■ **TO BE DONE**
Put every line of the material below into a JSON list of strings, one string per line, leaving out blank lines.

■ **Interface element records**
--------------------------------

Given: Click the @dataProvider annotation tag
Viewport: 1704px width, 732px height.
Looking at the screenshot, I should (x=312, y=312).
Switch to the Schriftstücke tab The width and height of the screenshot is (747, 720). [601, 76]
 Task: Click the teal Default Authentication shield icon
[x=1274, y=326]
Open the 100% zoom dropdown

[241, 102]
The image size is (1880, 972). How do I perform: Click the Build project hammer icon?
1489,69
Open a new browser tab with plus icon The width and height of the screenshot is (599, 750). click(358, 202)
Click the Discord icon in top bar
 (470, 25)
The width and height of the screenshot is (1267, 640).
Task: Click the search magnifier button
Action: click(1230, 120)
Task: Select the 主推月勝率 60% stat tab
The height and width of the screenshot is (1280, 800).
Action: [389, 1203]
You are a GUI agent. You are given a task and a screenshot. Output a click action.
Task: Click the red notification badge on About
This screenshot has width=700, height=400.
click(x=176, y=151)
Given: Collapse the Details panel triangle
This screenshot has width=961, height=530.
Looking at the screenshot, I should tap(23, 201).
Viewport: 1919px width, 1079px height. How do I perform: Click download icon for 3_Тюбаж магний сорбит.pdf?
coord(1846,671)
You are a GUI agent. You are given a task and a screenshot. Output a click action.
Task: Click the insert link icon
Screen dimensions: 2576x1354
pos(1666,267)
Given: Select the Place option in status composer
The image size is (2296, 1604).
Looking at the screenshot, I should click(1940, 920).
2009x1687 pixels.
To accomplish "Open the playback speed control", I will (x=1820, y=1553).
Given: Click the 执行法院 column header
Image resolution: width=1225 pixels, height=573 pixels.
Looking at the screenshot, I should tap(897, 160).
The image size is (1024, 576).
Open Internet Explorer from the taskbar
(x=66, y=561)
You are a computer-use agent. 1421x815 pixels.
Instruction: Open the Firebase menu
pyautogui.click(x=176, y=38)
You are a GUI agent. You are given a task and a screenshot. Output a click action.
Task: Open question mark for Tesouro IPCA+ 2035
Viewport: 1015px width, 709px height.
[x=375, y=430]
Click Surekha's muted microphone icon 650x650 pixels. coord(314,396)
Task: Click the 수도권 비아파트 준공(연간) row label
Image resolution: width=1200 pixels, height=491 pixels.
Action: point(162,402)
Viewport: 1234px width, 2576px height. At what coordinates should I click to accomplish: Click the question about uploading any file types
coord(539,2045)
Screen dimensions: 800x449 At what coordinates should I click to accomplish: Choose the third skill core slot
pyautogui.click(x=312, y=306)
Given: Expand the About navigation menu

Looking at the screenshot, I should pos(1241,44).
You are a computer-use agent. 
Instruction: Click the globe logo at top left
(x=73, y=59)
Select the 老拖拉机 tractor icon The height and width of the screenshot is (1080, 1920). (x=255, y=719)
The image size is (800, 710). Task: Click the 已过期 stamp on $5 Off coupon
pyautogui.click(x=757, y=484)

--------------------------------

■ **PROBLEM SOLUTION**
[
  "Given: Click the @dataProvider annotation tag",
  "Viewport: 1704px width, 732px height.",
  "Looking at the screenshot, I should (x=312, y=312).",
  "Switch to the Schriftstücke tab The width and height of the screenshot is (747, 720). [601, 76]",
  " Task: Click the teal Default Authentication shield icon",
  "[x=1274, y=326]",
  "Open the 100% zoom dropdown",
  "[241, 102]",
  "The image size is (1880, 972). How do I perform: Click the Build project hammer icon?",
  "1489,69",
  "Open a new browser tab with plus icon The width and height of the screenshot is (599, 750). click(358, 202)",
  "Click the Discord icon in top bar",
  " (470, 25)",
  "The width and height of the screenshot is (1267, 640).",
  "Task: Click the search magnifier button",
  "Action: click(1230, 120)",
  "Task: Select the 主推月勝率 60% stat tab",
  "The height and width of the screenshot is (1280, 800).",
  "Action: [389, 1203]",
  "You are a GUI agent. You are given a task and a screenshot. Output a click action.",
  "Task: Click the red notification badge on About",
  "This screenshot has width=700, height=400.",
  "click(x=176, y=151)",
  "Given: Collapse the Details panel triangle",
  "This screenshot has width=961, height=530.",
  "Looking at the screenshot, I should tap(23, 201).",
  "Viewport: 1919px width, 1079px height. How do I perform: Click download icon for 3_Тюбаж магний сорбит.pdf?",
  "coord(1846,671)",
  "You are a GUI agent. You are given a task and a screenshot. Output a click action.",
  "Task: Click the insert link icon",
  "Screen dimensions: 2576x1354",
  "pos(1666,267)",
  "Given: Select the Place option in status composer",
  "The image size is (2296, 1604).",
  "Looking at the screenshot, I should click(1940, 920).",
  "2009x1687 pixels.",
  "To accomplish \"Open the playback speed control\", I will (x=1820, y=1553).",
  "Given: Click the 执行法院 column header",
  "Image resolution: width=1225 pixels, height=573 pixels.",
  "Looking at the screenshot, I should tap(897, 160).",
  "The image size is (1024, 576).",
  "Open Internet Explorer from the taskbar",
  "(x=66, y=561)",
  "You are a computer-use agent. 1421x815 pixels.",
  "Instruction: Open the Firebase menu",
  "pyautogui.click(x=176, y=38)",
  "You are a GUI agent. You are given a task and a screenshot. Output a click action.",
  "Task: Open question mark for Tesouro IPCA+ 2035",
  "Viewport: 1015px width, 709px height.",
  "[x=375, y=430]",
  "Click Surekha's muted microphone icon 650x650 pixels. coord(314,396)",
  "Task: Click the 수도권 비아파트 준공(연간) row label",
  "Image resolution: width=1200 pixels, height=491 pixels.",
  "Action: point(162,402)",
  "Viewport: 1234px width, 2576px height. At what coordinates should I click to accomplish: Click the question about uploading any file types",
  "coord(539,2045)",
  "Screen dimensions: 800x449 At what coordinates should I click to accomplish: Choose the third skill core slot",
  "pyautogui.click(x=312, y=306)",
  "Given: Expand the About navigation menu",
  "Looking at the screenshot, I should pos(1241,44).",
  "You are a computer-use agent. ",
  "Instruction: Click the globe logo at top left",
  "(x=73, y=59)",
  "Select the 老拖拉机 tractor icon The height and width of the screenshot is (1080, 1920). (x=255, y=719)",
  "The image size is (800, 710). Task: Click the 已过期 stamp on $5 Off coupon",
  "pyautogui.click(x=757, y=484)"
]